What to produce:
Please set out each line below exactly as it stands, without the images.

■ ■ ■

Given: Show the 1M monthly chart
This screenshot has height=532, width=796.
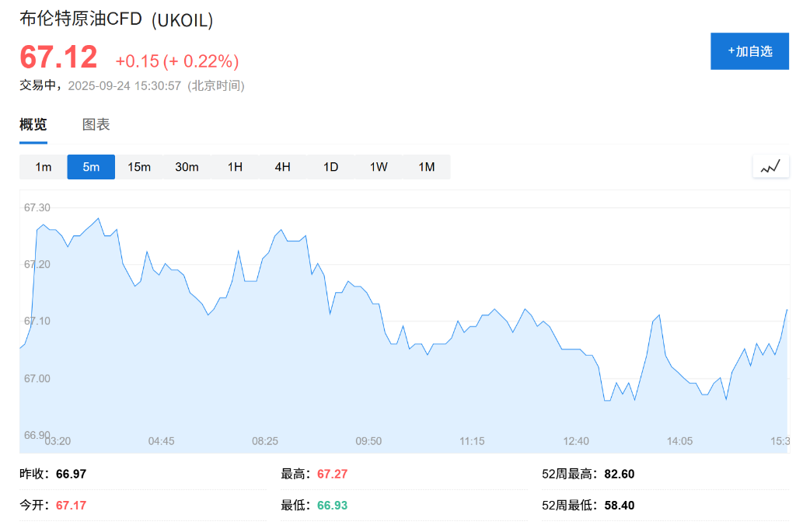Looking at the screenshot, I should point(426,167).
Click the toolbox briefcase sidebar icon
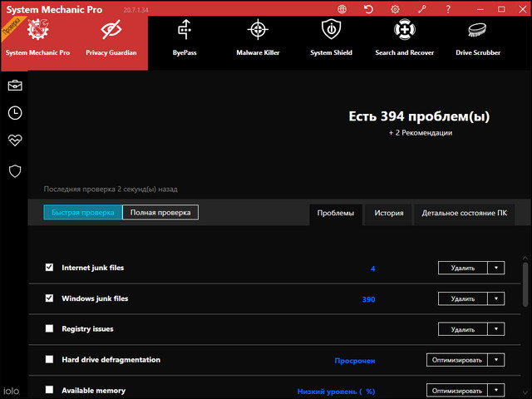 coord(15,86)
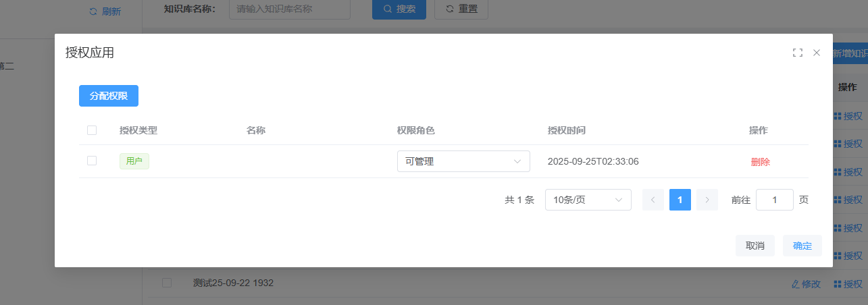The width and height of the screenshot is (868, 305).
Task: Click the 重置 reset button
Action: click(x=461, y=9)
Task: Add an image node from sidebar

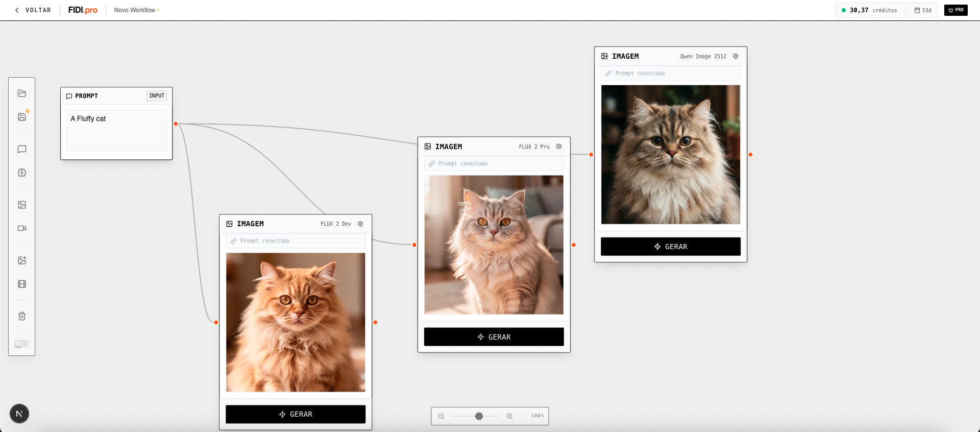Action: tap(22, 205)
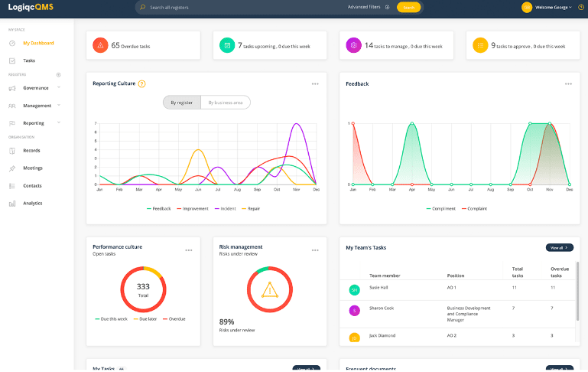
Task: Click the yellow tasks to approve icon
Action: (x=480, y=46)
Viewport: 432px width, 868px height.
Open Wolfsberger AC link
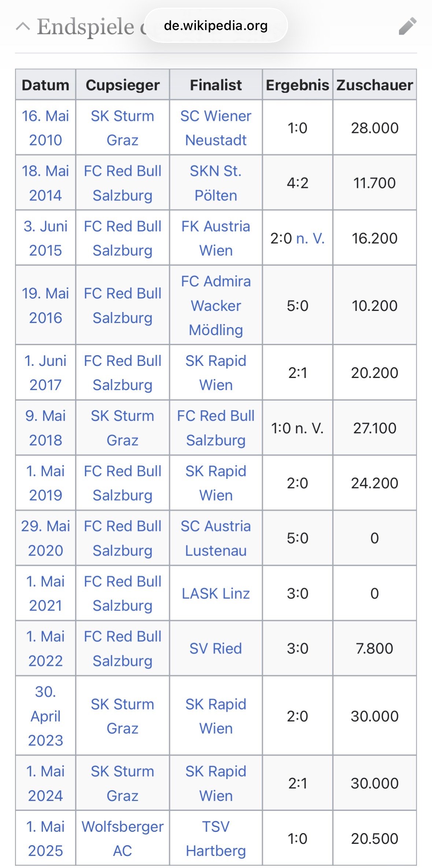(122, 838)
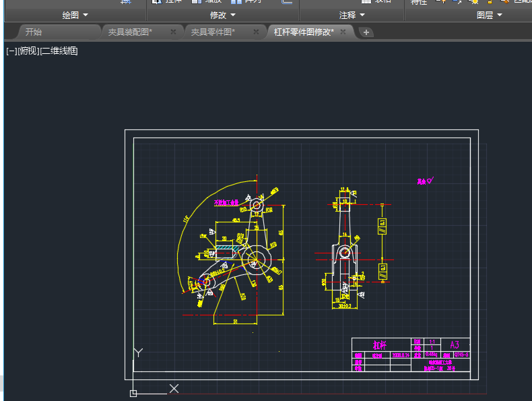The width and height of the screenshot is (532, 401).
Task: Open the 夹具零件图 drawing tab
Action: (x=213, y=32)
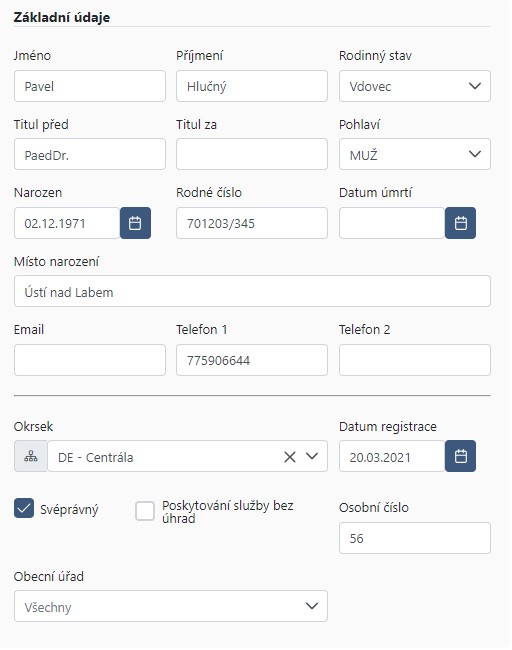The width and height of the screenshot is (512, 650).
Task: Open the Narozen date calendar picker
Action: pos(135,223)
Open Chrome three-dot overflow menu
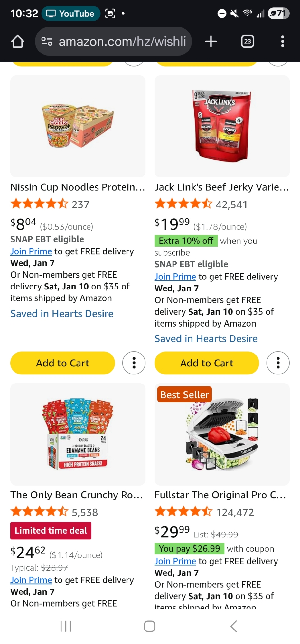The width and height of the screenshot is (300, 644). pyautogui.click(x=282, y=42)
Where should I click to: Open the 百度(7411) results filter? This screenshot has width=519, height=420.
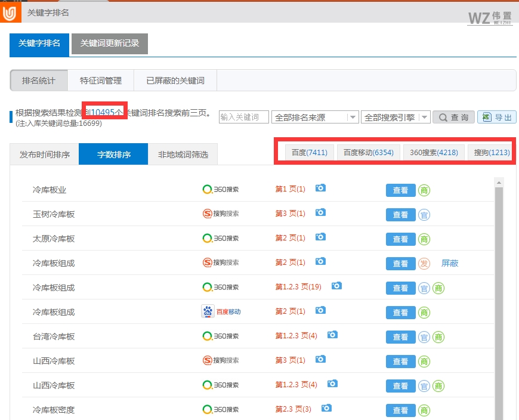point(309,152)
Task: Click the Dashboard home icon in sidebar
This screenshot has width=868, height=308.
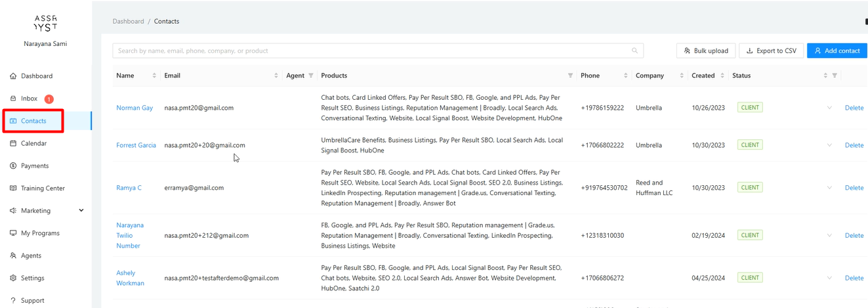Action: pos(13,76)
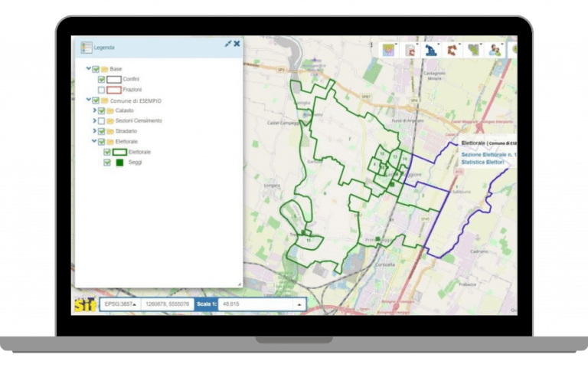Click the polygon drawing tool icon

pyautogui.click(x=452, y=49)
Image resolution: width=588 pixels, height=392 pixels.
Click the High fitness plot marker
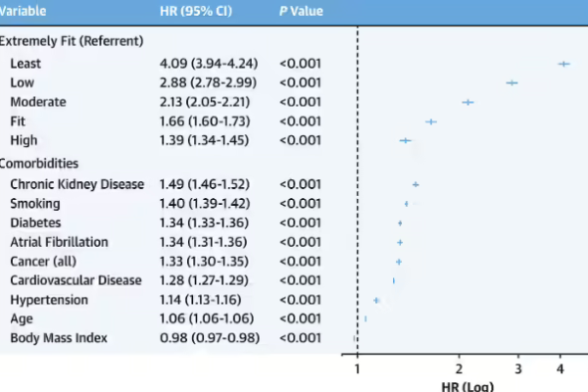coord(405,141)
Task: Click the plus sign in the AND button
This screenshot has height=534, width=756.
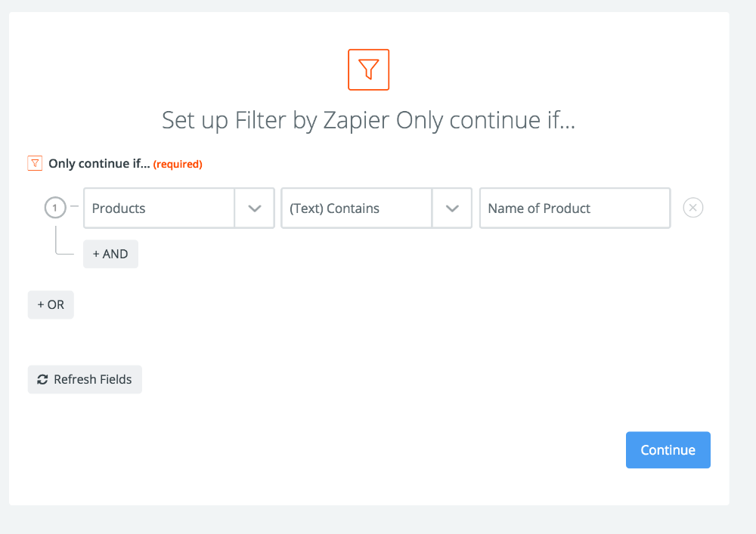Action: coord(97,254)
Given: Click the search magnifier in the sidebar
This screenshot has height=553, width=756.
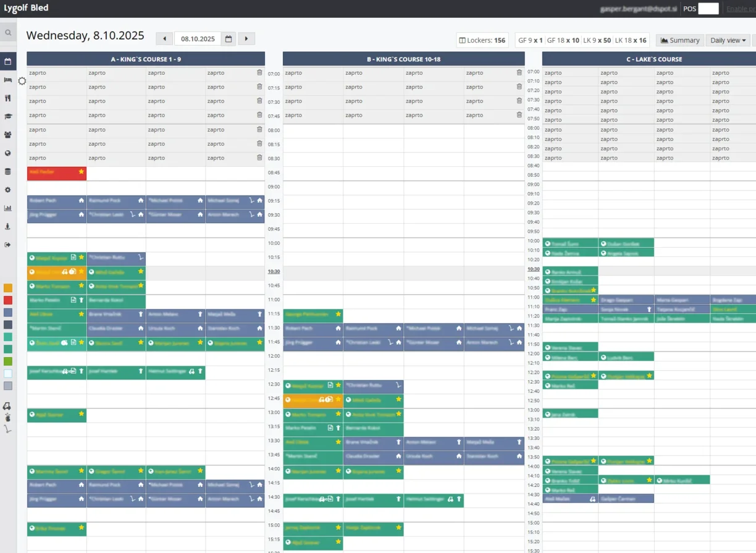Looking at the screenshot, I should click(8, 33).
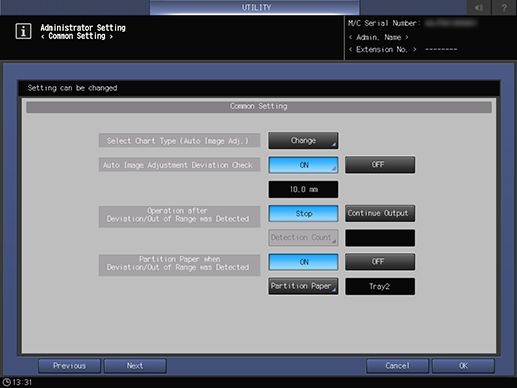Click the Tray2 value display
Viewport: 517px width, 388px height.
[380, 286]
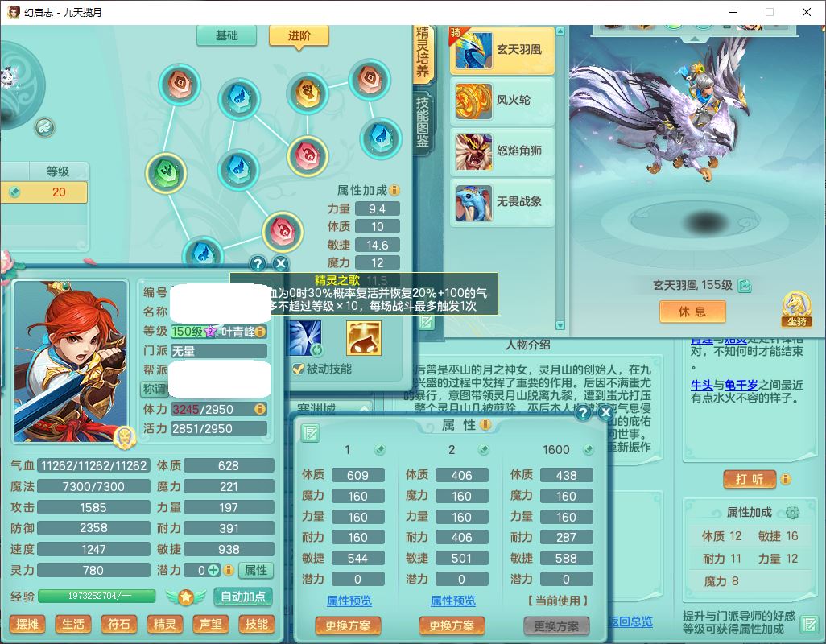Viewport: 826px width, 644px height.
Task: Click the gold star wings icon
Action: [185, 597]
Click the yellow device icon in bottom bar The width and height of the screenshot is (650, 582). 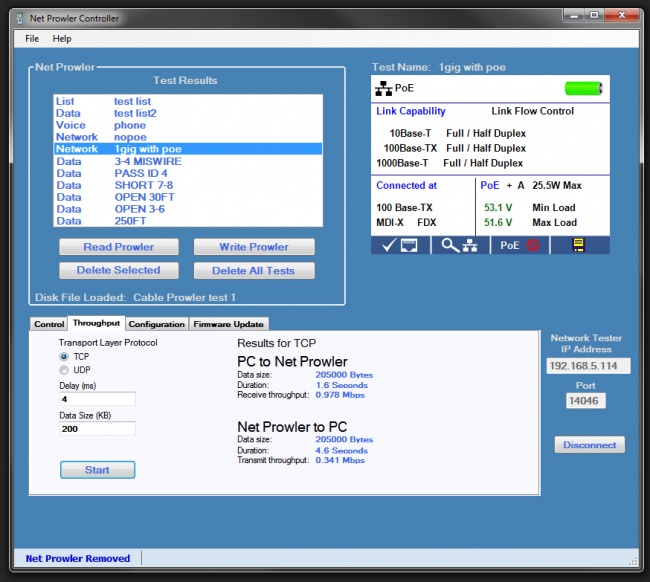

■ ■ ■

Answer:
Given: Show the 1M monthly chart
This screenshot has height=532, width=796.
Looking at the screenshot, I should point(426,167).
Click the toolbox briefcase sidebar icon
 coord(15,86)
The width and height of the screenshot is (868, 305).
Task: Click the 重置 reset button
Action: click(x=461, y=9)
Task: Add an image node from sidebar

Action: tap(22, 205)
Task: Click the yellow tasks to approve icon
Action: (x=480, y=46)
Viewport: 432px width, 868px height.
Open Wolfsberger AC link
(122, 838)
The width and height of the screenshot is (532, 401).
Task: Open the 夹具零件图 drawing tab
Action: (x=213, y=32)
The width and height of the screenshot is (512, 650).
Task: Open the Narozen date calendar picker
Action: pos(135,223)
Open Chrome three-dot overflow menu
The width and height of the screenshot is (300, 644). pyautogui.click(x=282, y=42)
Where should I click to: Open the 百度(7411) results filter? This screenshot has width=519, height=420.
point(309,152)
Task: Click the Dashboard home icon in sidebar
This screenshot has width=868, height=308.
Action: pos(13,76)
Click the polygon drawing tool icon

pyautogui.click(x=452, y=49)
Image resolution: width=588 pixels, height=392 pixels.
Click the High fitness plot marker
coord(405,141)
Task: Click the plus sign in the AND button
This screenshot has height=534, width=756.
Action: coord(97,254)
Given: Click the search magnifier in the sidebar
This screenshot has height=553, width=756.
Looking at the screenshot, I should click(8, 33).
Click the Tray2 value display
Viewport: 517px width, 388px height.
[380, 286]
Viewport: 826px width, 644px height.
Task: Click the gold star wings icon
Action: [185, 597]
Click the yellow device icon in bottom bar The width and height of the screenshot is (650, 582). 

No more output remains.